Our non-voting is our way of saying we withdraw. There was a brilliant 19th century fellow, a lawyer and entrepreneur, named Lysander Spooner. He made the argument, convincingly, that people who voted for the government delegated their rights to it, and those who did not vote for it were free from its jurisdiction. Legally and morally, Spooner has the high ground in our view.

We suppose the absurd man can enjoy the whole spectacle of politics as entertainment, but it is a mistake to impute any importance whatsoever to government and its doings. It is among the most anti-absurd of our institutions – full of self-importance and bluster, and on top of it all, it is lethal too!
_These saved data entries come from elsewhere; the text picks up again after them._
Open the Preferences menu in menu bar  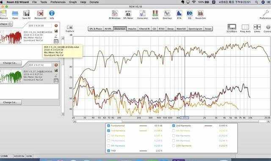pos(58,2)
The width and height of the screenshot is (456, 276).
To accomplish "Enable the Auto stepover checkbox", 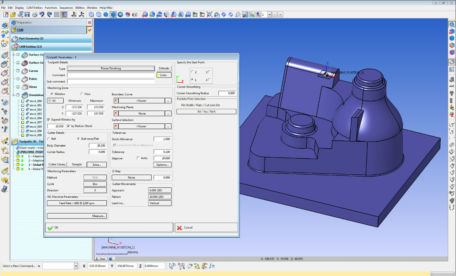I will pyautogui.click(x=138, y=158).
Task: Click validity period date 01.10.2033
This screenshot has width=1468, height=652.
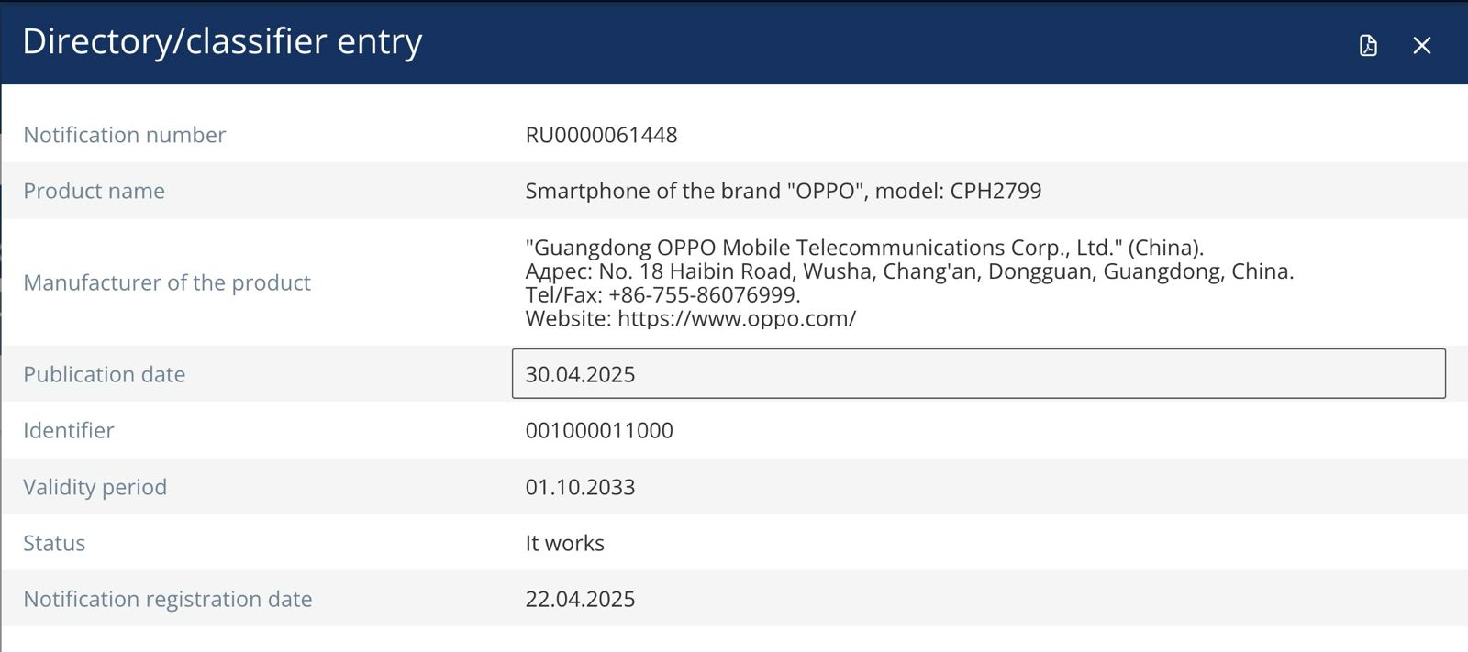Action: click(x=580, y=487)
Our view is to skip the whole thing. And there are benefits to not voting. As you no longer have a horse in that race, you will look at it more objectively, in a more detached way. It is freeing in its own way, we find.
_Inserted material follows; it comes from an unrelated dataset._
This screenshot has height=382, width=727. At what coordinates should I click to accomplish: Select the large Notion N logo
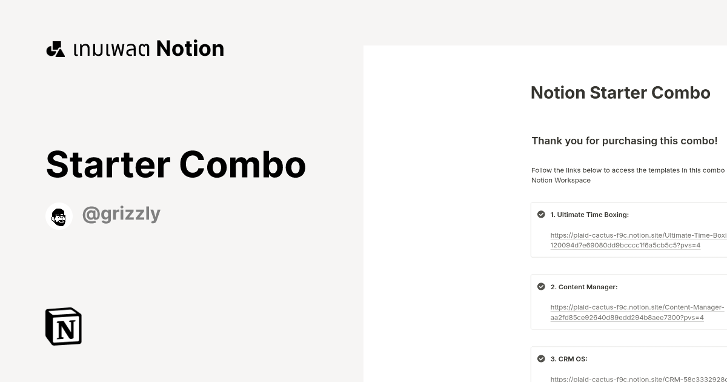click(x=63, y=326)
It’s like C.S. Lewis once said, “I believe a man is happier and happy in a richer way, if he has ‘the freeborn mind’ … and in adult life it is the man who needs, and asks, nothing of the government who can criticize its acts and snap his fingers at its ideology.”

The ideal absurd man depends on nothing external for his sense of equanimity. He is truly free because he realizes that nothing matters.
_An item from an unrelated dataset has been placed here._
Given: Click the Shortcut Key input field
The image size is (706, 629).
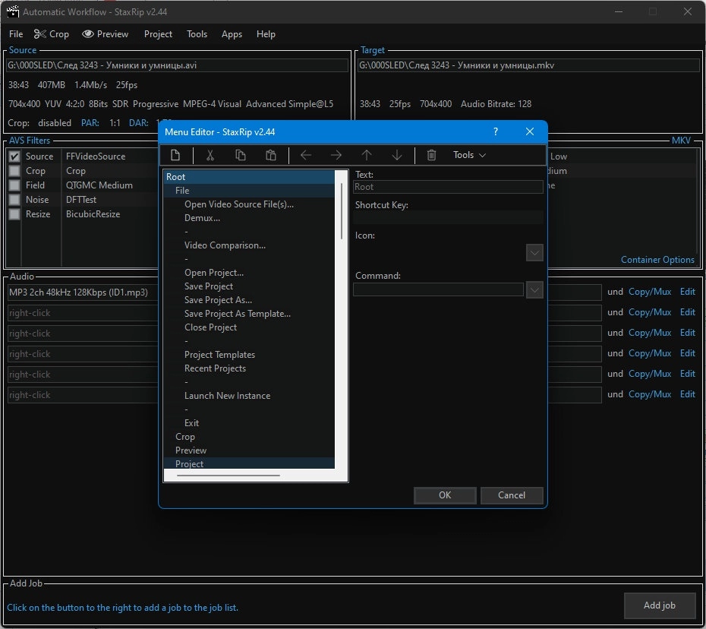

The gravity of the world is all in our heads. It is in how we look at the world. That’s the beauty of the absurd. It shows us that the chains we wear are of all of our own making. We can slip out of them whenever we choose.

Tuesday, September 7, 2010

Was Socrates happy?

We are traveling today. We are on a slow-moving train slinking its way across a rusted out part of America. We brought a book along – Lawrence Durrell’s Prospero’s Cell, an account of his living on the Greek isle of Corfu on the eve of WWII. It is the kind of book we thought we’d like. Durrell was a chum of one of our favorites, Henry Miller, and seems a similar life-affirming, carefree character.

For whatever reason, the book is not holding our interest. But the trip is three hours long and we find ourselves turning to it again… then we come across an interesting passage:

“If you had an opportunity to put a question to Socrates what would it be?” writes Zarian. “I would ask him if he was a happy man. I am sure that greater wisdom imposes a greater strain upon a man.”

… This view is bitterly contested by Peltours and Nancy. Wisdom, they say, teaches the ratiocinative faculty how to rest, to attain a deeper surrender of the whole self to the flux of time and space…”

We think the line of thought is interesting in light of the absurd. It would be vain to suggest we possess a greater wisdom. But we would argue that the viewpoint of the absurd has had the effect on us that Peltours and Nancy argue for in the passage above.

Later in the book, we come across another passage that grabs us…

“Philosophy,” he said once, “is a doubt that grows… Suddenly you awake one day and realize with complete certainty that ninety-five percent of the activities of the human race – to which you supposed you belonged – have no relevance whatsoever for you.”

That is almost an absurd awakening… and it seems to us when one begins to think like this, one is well on one’s way to shedding the barnacles of discontent that cling so easily to human egos…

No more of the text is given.